Hi @lxtGH , Thanks for your interest in our work. For your questiones:

  1. The symbol 'R' means the number of repeat times for our conditional inputs. For example, DETR has N=100 object queries for the Transformer decoder. For our OV-DETR, we first repeat the queries R times and get the NxR queries (e.g., 100x3=300). Then we add the conditional inputs for these NxR queries according to the equation (4). For example, the 0-99 queries are added with the CLIP image embedding of 'cat', the 100-199 queries are added with the CLIP text embedding of 'dog', etc. The symbol R is independent of the number of categories.
  2. The ground truth depends on the conditional inputs. For example, if we add the CLIP text embedding of 'dog' as the conditional inputs, the ground truth bounding box of class 'dog' within the batch will be treated as the ground truth.
  3. Like the ViLD, we pre-trained the model on base classes to extract the object proposals and get their CLIP image embeddings as the conditional inputs. The detector is required to predict which regions in the image matched with the conditional image features from object proposals (like the image retrieval task).

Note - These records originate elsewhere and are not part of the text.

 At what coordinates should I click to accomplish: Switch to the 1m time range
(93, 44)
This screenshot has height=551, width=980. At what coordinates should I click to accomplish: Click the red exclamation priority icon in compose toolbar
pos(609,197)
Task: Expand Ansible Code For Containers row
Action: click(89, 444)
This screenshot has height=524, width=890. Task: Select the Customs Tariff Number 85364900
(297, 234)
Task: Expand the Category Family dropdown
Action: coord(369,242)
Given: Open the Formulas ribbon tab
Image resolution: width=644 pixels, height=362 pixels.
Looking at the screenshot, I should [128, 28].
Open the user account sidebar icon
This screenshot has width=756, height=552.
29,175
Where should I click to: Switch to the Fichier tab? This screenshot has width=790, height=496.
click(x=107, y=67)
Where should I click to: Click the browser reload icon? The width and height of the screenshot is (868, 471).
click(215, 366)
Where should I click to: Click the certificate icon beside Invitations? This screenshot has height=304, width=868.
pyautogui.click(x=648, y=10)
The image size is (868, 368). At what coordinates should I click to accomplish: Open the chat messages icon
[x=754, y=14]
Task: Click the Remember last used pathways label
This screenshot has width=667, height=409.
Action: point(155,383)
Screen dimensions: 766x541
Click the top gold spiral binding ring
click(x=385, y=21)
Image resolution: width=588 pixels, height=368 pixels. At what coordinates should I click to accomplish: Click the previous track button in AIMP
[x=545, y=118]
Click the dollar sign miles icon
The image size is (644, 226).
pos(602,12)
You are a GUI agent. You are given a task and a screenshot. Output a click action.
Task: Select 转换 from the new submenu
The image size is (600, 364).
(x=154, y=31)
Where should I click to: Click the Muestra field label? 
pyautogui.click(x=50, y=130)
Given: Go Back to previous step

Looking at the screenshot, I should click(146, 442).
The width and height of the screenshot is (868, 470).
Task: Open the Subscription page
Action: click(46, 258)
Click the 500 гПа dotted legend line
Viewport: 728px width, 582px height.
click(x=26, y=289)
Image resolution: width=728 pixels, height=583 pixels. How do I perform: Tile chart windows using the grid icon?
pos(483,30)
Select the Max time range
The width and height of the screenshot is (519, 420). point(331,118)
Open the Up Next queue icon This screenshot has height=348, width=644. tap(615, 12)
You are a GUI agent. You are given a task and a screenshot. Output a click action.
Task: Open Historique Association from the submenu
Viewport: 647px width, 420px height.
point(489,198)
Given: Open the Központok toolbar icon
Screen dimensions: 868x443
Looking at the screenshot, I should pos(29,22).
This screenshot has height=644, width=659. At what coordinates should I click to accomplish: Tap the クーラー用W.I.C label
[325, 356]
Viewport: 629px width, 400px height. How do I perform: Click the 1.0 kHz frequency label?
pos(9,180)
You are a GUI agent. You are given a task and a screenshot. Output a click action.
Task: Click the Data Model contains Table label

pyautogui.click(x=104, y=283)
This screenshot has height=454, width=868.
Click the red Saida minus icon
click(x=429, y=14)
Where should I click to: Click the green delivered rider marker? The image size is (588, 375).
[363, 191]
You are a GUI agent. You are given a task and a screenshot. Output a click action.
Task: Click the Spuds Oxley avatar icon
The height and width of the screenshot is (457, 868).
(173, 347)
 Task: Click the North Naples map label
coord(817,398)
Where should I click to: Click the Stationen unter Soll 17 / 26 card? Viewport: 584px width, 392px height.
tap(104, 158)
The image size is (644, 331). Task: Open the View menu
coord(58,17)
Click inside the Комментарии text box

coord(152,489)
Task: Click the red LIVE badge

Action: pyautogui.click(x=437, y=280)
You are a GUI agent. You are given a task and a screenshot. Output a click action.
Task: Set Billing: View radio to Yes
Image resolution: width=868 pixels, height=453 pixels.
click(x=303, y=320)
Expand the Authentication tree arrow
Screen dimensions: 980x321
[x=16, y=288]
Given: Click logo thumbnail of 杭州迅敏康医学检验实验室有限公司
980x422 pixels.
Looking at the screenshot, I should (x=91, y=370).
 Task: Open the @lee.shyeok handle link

@yuhangzang Thank you for your reply! I am still bit confused about the process. This is my understanding of the matching process, correct me if I am wrong.

  1. Let's assume there are 3 bounding box annotations in the input image {cat, dog, apple}. For each box, you first generate their CLIP embeddings, so there will be 3 embedding vectors z_cat, z_dog and z_apple.
  2. For novel object proposals, You replace the classification layer with OV CLIP-text embedding and train on base classes. You will generate some numbers, lets say m=2 of embedding vectors z_novel. So there are totally 5 conditional input embeddings? How do you determine if a proposal is novel and what does row2 in Table 2 mean? And also, how do you handle the background class during the base training stage?
  3. For the matching, by default there are N=100 queries. You copy them by R=3 times. Then how to allocate between NxR queries and 5 conditional input embeddings? Do you simply do even allocation? Like in this case, each z will be added to 300/5=60 queries?
  4. The GT label for each class conditional query is simply {0, 1}. For example, the queries conditioned on cat will have only 1 getting matched to cat while the rest will not? If there are M cats in the image then M queries will get matched to cat?

Hello, has your question been solved? I've read it many times, but I still don't understand it

  1. Yes.
  2. Isolated training.
  3. It's up to you. Copy only relate training effience. You can forward your model using only one class name at a time, such as cat.
  4. No, in cost matrix, there also bbox-related loss. To be more extreme, I think the match loss here is essentially a bbox regression loss, because it does not require classification like the close set DETR. The classification process is processed in the query process, and the decoder only needs to generate a bbox based on the query.